I never used the term ME/CFS when I was practicing. I tried to explain to patients that I and other doctors recognised their sort of problem but that we knew almost nothing about it. If 'ME/CFS' is being used as a label to imply knowledge then that is phoney. I realise that a lot of people with ME/CFS find that hard to accept but the longer doctors pretend they know things when they don't the longer they will go on being ignorant.
 
If 'ME/CFS' is being used as a label to imply knowledge then that is phoney. I realise that a lot of people with ME/CFS find that hard to accept but the longer doctors pretend they know things when they don't the longer they will go on being ignorant.
I think the label just means that the person has a collection of symptoms compatible with ME/CFS definitions and has had those symptoms for some months. The label means, by definition, that the person has PEM, as imperfect and imprecise as that term is. And that does imply some knowledge about the effect of exertion. That knowledge is useful for management.

I think there are quite a few diseases with no treatments, and I doubt the argument is often made that people should not be diagnosed with those, if they seek a diagnosis. I think the path towards finding useful treatments does require that people are grouped and labelled.
 
I think there are quite a few diseases with no treatments, and I doubt the argument is often made that people should not be diagnosed with those, if they seek a diagnosis.
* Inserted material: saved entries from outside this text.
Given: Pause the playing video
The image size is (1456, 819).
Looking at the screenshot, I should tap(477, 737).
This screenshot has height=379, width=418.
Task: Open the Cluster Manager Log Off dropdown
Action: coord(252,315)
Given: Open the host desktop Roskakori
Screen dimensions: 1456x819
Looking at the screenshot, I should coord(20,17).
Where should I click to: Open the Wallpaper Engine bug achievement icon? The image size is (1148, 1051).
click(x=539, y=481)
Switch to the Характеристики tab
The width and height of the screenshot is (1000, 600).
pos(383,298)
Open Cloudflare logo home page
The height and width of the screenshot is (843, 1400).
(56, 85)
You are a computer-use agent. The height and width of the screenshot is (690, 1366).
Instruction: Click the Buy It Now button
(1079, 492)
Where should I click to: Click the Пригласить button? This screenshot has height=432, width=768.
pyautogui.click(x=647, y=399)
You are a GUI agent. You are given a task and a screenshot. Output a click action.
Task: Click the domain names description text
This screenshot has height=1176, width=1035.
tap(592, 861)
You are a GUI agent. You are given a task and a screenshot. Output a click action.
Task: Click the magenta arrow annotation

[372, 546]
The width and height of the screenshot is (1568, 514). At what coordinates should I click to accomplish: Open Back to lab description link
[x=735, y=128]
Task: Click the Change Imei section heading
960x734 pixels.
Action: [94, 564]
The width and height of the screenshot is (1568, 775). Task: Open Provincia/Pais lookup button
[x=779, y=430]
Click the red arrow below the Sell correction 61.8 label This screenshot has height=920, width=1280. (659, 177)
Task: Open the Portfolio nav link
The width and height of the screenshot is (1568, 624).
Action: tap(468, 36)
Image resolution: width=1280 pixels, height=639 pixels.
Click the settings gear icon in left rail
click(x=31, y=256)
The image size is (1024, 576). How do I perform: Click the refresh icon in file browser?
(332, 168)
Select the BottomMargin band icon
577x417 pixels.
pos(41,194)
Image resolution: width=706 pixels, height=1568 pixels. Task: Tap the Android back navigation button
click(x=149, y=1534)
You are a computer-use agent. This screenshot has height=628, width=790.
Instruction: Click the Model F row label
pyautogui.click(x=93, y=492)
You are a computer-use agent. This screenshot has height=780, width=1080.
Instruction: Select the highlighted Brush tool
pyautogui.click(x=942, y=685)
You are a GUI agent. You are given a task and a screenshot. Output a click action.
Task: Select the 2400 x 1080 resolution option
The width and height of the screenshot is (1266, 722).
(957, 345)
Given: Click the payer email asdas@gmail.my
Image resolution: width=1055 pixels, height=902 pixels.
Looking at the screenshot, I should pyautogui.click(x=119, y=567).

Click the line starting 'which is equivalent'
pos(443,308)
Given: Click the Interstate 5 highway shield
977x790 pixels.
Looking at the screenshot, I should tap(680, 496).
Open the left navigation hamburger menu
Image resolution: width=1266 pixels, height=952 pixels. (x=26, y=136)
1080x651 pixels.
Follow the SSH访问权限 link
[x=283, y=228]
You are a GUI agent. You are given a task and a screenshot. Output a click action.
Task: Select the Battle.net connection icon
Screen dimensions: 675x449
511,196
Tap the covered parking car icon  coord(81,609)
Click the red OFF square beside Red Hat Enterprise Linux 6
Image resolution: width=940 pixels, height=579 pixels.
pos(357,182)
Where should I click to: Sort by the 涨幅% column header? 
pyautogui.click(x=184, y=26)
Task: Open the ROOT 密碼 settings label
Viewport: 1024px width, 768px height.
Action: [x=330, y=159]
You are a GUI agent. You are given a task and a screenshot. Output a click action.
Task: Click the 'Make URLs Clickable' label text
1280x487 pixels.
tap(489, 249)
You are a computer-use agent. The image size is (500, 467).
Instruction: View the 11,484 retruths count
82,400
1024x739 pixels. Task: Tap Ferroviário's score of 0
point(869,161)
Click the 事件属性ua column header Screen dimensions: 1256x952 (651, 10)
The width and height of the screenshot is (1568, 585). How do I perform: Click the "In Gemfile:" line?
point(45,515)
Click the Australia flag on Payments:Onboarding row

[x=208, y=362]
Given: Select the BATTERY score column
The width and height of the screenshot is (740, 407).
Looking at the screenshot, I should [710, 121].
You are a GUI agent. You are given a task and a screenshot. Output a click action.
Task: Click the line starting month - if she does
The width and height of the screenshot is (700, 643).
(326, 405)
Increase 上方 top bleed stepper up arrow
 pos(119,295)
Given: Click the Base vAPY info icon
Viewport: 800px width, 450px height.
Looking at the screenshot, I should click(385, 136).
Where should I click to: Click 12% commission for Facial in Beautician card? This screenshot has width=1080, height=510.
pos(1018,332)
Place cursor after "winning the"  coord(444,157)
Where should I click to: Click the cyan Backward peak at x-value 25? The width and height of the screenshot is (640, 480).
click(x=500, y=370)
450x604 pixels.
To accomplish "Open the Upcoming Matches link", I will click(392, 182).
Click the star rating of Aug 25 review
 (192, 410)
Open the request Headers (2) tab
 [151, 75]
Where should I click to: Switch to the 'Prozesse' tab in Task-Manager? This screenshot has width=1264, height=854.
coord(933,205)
I agree but the diagnosis should not be made to give the implication that there is an understanding of what is wrong. The argument is very complex but I don't think any of this justifies the idea that ungrounded treatments should be 'normalised' so that doctors can pretend they know what they don't.

It's a bit like the argument that one should not cast doubt of CPET measuring PEM because people need proof of PEM to get disability payments. The more phoney arguments are used the slower any change will be.
 
And that does imply some knowledge about the effect of exertion.

And actually I think this is pretty circular. If someone has PEM they know they have it, because we only know because they say so. So if ME/CFS is a persistent disabling condition with worsening after exertion, the person can say 'well yes, I know that'. We do know a bit about the statistics of prognosis but one can know those for a clinical picture without needing a diagnostic label and we often do. Prognosis often depends on a complex stratified analysis of the clinical presentation rather than what Sir Anthony Dawson used to call 'Procrustean diagnoses'.

And reading here I get the impression that PEM is an extremely variable category, such that it may be unwise to extrapolate from one case to another. We can advise people that others' experience is that pushing through is, in the long term, a bad idea. But if that gets enshrined in some stereotyped concept of PEM, bogus theorising and ungrounded treatments tend to rapidly follow. So we end up with these complicated recipes for energy management that just wear people out writing diaries for.

I am getting a bit irritated by people giving seminars and discussing policy at meetings talking about 'pem' as a word the rhymes with 'them'. It seems a relatively new habit. My suspicion is that folklorisation will tend to rapidly follow, just like 'nets' for neutrophil DNA extrusions.